Stack enough of these and you've described a complete analytical system — in the same terms a data team would use for any warehouse. ViewDefinitions are the staging layer: raw FHIR landed as flat tables. SQLViews are the intermediate models: cleaned, filtered, joined building blocks. The top of the graph is the data mart: the cohort registers, fact tables, and parameterized reports that analysts actually touch.
Each node is small, readable, and testable on its own: staging views only reshape, each intermediate model adds one transformation step, queries only parameterize the final cut. Complexity lives in the composition, not in any single artifact — which is exactly how mature analytical systems are built inside warehouses today. There's no ceiling here: a disease registry, a quality-measure suite, a dimensional model with facts and dimensions, a hundred-table conversion — anything you can express as layered SQL over flat views, you can express as this graph.
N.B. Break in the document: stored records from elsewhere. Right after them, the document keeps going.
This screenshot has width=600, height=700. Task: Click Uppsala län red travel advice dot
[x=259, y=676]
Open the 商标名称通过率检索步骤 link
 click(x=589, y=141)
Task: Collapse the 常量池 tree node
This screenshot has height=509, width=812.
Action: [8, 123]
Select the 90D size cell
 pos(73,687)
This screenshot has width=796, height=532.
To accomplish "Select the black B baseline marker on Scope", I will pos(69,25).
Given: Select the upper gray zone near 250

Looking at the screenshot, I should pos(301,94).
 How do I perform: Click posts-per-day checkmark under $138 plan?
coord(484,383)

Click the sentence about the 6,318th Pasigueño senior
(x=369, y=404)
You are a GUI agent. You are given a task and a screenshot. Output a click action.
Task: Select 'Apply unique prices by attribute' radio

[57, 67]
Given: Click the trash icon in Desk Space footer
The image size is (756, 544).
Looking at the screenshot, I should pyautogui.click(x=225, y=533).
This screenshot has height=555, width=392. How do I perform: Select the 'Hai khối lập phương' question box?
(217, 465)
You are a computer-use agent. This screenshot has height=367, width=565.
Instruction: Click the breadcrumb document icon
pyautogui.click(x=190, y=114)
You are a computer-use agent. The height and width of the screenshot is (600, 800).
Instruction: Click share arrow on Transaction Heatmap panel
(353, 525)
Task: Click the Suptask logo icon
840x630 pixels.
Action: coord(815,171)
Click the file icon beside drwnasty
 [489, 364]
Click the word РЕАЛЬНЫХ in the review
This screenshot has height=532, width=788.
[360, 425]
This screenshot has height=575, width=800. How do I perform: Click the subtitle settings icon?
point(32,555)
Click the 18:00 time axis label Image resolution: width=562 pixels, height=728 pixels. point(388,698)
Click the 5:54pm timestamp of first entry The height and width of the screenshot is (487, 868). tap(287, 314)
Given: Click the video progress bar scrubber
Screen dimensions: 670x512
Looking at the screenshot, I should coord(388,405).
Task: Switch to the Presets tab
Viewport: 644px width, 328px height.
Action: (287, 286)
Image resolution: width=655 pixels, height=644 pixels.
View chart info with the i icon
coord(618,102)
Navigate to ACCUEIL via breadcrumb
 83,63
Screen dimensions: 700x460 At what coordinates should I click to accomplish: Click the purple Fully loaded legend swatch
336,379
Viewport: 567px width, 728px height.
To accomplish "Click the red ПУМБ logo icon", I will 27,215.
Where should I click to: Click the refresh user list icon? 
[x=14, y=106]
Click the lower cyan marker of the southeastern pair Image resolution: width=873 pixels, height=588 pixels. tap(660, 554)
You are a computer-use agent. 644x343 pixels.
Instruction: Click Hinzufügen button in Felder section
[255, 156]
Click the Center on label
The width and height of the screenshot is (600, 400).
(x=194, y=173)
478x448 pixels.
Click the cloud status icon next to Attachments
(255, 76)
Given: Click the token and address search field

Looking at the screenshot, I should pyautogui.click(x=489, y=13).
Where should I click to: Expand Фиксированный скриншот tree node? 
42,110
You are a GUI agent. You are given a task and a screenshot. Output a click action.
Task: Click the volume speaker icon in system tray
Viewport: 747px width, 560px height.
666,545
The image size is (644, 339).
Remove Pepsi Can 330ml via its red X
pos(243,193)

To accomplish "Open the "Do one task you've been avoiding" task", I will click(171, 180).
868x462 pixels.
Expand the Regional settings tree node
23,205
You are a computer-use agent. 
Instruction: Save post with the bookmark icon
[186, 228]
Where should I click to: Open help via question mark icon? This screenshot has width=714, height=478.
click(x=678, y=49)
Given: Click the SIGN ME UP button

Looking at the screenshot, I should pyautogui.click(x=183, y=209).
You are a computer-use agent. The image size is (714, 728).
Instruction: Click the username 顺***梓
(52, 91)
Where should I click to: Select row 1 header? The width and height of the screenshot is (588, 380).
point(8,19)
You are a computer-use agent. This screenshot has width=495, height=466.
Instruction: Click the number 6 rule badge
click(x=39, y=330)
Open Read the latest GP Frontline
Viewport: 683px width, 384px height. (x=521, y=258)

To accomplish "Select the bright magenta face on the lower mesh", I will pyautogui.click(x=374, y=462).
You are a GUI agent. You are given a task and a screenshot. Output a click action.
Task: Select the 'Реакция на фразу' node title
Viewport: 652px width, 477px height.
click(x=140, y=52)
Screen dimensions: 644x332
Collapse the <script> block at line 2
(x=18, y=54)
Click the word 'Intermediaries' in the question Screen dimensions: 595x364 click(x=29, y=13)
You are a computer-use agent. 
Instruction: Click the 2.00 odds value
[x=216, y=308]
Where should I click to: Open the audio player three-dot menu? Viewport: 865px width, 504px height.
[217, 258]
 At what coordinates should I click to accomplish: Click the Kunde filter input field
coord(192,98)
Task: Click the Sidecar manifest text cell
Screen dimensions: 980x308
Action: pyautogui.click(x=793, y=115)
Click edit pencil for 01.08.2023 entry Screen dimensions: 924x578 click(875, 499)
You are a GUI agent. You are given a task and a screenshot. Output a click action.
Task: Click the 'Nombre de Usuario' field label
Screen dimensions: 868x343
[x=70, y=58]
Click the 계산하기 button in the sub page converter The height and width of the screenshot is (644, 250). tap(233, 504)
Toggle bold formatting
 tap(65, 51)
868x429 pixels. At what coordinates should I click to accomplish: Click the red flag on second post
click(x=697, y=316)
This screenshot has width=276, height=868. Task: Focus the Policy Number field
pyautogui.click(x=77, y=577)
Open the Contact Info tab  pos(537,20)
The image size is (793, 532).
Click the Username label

Two bonuses fall out for free. The dependency graph is your data lineage: for any column in the mart you can trace, artifact by artifact, the path back to the FHIRPath expression that produced it. And the whole graph ships as FHIR resources.
What the spec deliberately does not mandate is execution: whether ActivePatientsView becomes an inlined CTE, a database view, or a materialized table is the engine's call — the graph describes the logic, the engine picks the physics.
A full-featured DSL for ELT
Tell a data engineer "we have a DAG here" — and they'll understand immediately. The graph you just saw is ELT, the dominant pattern of the modern data stack: load raw data first, transform it in layers inside the engine. If you know dbt, you already know this shape. The moment we added the ability to build queries on top of queries, SQL on FHIR became a full-featured DSL for describing ELT pipelines: ViewDefinition gives you the EL — extract FHIR, load flat tables — and SQLView with SQLQuery add the T. The loop is closed.
So what's actually new here, compared to the ELT tooling data teams already run? The distribution model. A transformation project is normally code in your repository, assuming your warehouse. A SQL on FHIR pipeline is a set of resources with canonical URLs that you can publish in an implementation guide, version, and run against any conformant stack. And because the artifacts are technology-neutral, people will write translators from them into stack-specific assets — a warehouse view, a step in your orchestrator, a model in whatever transformation framework your team runs. We describe the data mart once; the target technology is a compilation detail.
This also completes the authoring story. Take the blood pressure example from earlier — the profile and its systolic/diastolic view — and now add a set of useful queries on top: hypertension reports, trend dashboards. Profile, view, queries — one shippable pack. We believe SQL on FHIR becomes part of authoring itself: an IG that defines data should ship the views and queries to analyze it.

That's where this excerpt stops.